Al Jazeera scrive che secondo il governo dell’Azerbaijan dall’inizio degli scontri sarebbero morti più di 40 civili e 200 sarebbero stati feriti. L’Azerbaijan ha inoltre accusato l’Armenia di aver tentato di colpire, senza successo, una centrale idroelettrica azera a Mingachevir. L’Armenia ha però negato di aver effettuato l’attacco. Arayik Harutyunyan, il presidente dall’autoproclamata Repubblica del Nagorno-Karabakh, ha accusato a sua volta l’Azerbaijan di aver tentato senza successo di prendere il controllo, durante la tregua, della città di Hadrut, nel sud del Nagorno-Karabakh e di non aver avviato, come da accordi, lo scambio dei prigionieri che avrebbe dovuto cominciare domenica.

– Leggi anche: Il problema del Nagorno-Karabakh

I timori della comunità internazionale sul conflitto del Nagorno-Karabakh è che si possa allargare ai due storici alleati dei paesi in conflitto: la Turchia, alleata dell’Azerbaijan, e la Russia, alleata dell’Armenia. Il ministro degli Esteri turco Mevlut Cavusoglu aveva chiesto domenica in una telefonata al suo omologo russo, Sergey Lavrov, di fare pressioni sull’Armenia affinché la tregua fosse rispettata, evidentemente senza successo. Da quando è ripreso il conflitto, il 27 settembre, i morti di entrambi gli schieramenti sarebbero più di 300.

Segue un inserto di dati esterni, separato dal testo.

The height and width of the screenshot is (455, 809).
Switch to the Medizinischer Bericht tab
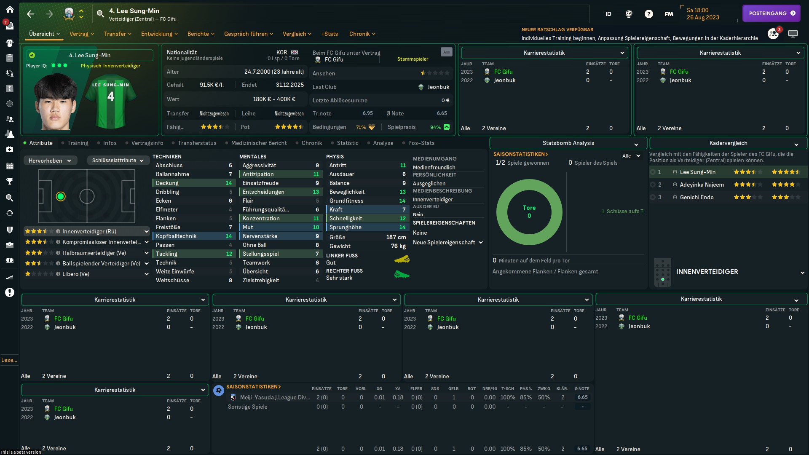click(258, 143)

Il Nagorno-Karabakh è un territorio di circa 11 mila chilometri quadrati che si trova all’interno dell’Azerbaijan ma la cui popolazione è a maggioranza armena e cristiana (la religione più comune in Azerbaijan è l’islam sciita). Nel 1988 dichiarò la sua indipendenza, sostenuto dall’Armenia: seguirono anni di scontri etnici molto violenti, fino alla guerra tra Armenia e Azerbaijan, che cominciò nel 1992, finì nel 1994 e provocò almeno 30 mila morti. Decine di migliaia di persone, inoltre, furono cacciate dalle loro case o costrette a emigrare. Oggi il Nagorno-Karabakh si dichiara stato indipendente ma non è riconosciuto da nessun paese al mondo, nemmeno dall’Armenia. Nella pratica, la regione è controllata dall’Armenia, anche se per la comunità internazionale farebbe ancora parte dell’Azerbaijan.

Il ruolo più importante nella pacificazione è toccato fin qui alla Russia. Armenia e Azerbaijan sono entrambi paesi ex sovietici, e la Russia è uno dei principali partner commerciali di entrambi e vende loro armi. È anche la forza principale dentro al Gruppo di Minsk, cioè quel gruppo di tre paesi (oltre alla Russia anche Stati Uniti e Francia) che nel 1994 negoziò il cessate il fuoco tra Armenia e Azerbaijan e che da allora cerca, faticosamente e senza successo, di arrivare a un accordo di pace. Negli ultimi due decenni, è sempre stata la Russia a convincere i due paesi a un cessate il fuoco quando riprendevano gli scontri.